Newgarden won the title in 2017 and again last year.
“I’ll take them any way I can get them,” he said. “If we have to do one year on, one year off, I don’t mind that. If that’s the deal we have to make, great.
“Back-to-back would be great. After 2017, I thought 2018 was very good. We didn’t drop off; we just could not convert on race weekends. That was our big problem; converting results. Last year, that was our bread-and-butter. We would convert,” Newgarden added. “We would figure out a way to turn a fifth place into a third place, or turn a second into a win, or turn a win into a win. Sometimes we struggled to do that in 2018.
“If we can do relatively the same stuff as last season, I don’t see any reason why we can’t go back to back.”
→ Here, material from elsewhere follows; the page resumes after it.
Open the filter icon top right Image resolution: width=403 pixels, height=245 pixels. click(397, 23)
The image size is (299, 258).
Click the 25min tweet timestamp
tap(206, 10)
Newgarden claims his appreciation for the second championship was greater than the first.
“I think you have more perspective every year, whether that is at the Indianapolis Motor Speedway or in the IndyCar Series itself, you know what it takes,” Newgarden acknowledged.
The on-track battles take a toll on the competitors from a mental standpoint. Newgarden admits he has to psyche himself up for another season, because he realizes the relentless “all-in” approach that it takes to be successful in today’s IndyCar Series.
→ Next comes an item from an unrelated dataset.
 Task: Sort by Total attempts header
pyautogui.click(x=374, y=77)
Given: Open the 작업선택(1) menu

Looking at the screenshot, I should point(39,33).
“Every year, when we start back up after a little break in the offseason, I always have a moment where I ask myself, ‘Are you ready to go? Can you put together a full year again?’” Newgarden admitted. “It honestly takes a tremendous amount of effort and a tremendous amount of energy just to put a full season together, let alone the compact schedule.”
The blueprint for a championship is easy to formulate, but very difficult to accomplish.
It comes from right out of the Team Penske playbook.
“It’s the details,” Newgarden noted. “Some of these races, people are like, ‘How did you win that race and where did you come from?’ If you look at the data, it’s really clear how we won our races.
“We just execute so supremely well. That gets me excited,” Newgarden added. “I know I have a group around me that is good on strategy, good on pit stops and they know the right time to make the right move. When you give me the right car and I know what is going on, I’m going to make the right things happen at the right time. Things like, in and out laps, when to use push to pass, how to use the tires.
“It comes down to some inherent race speed like we had last year. Tim Cindric (Team Penske president who calls Newgarden’s strategy) was right on it every time.
“We never missed a beat. The pit crew was on it. We got four or five of the fastest pit stops in the race. It’s the details. They all have to line up,” Newgarden explained. “You can’t make one mistake. If you make one little mistake, it puts you back at the wrong point and you lose the race.
“Everything has to fall in line, and we have the details all sorted out.”
Those are the same keys Team Penske has used to accumulate a record 18 Indy 500 victories. Newgarden hopes that will be his recipe for success on Aug. 23.
“Hopefully, that place chooses me one day,” Newgarden said.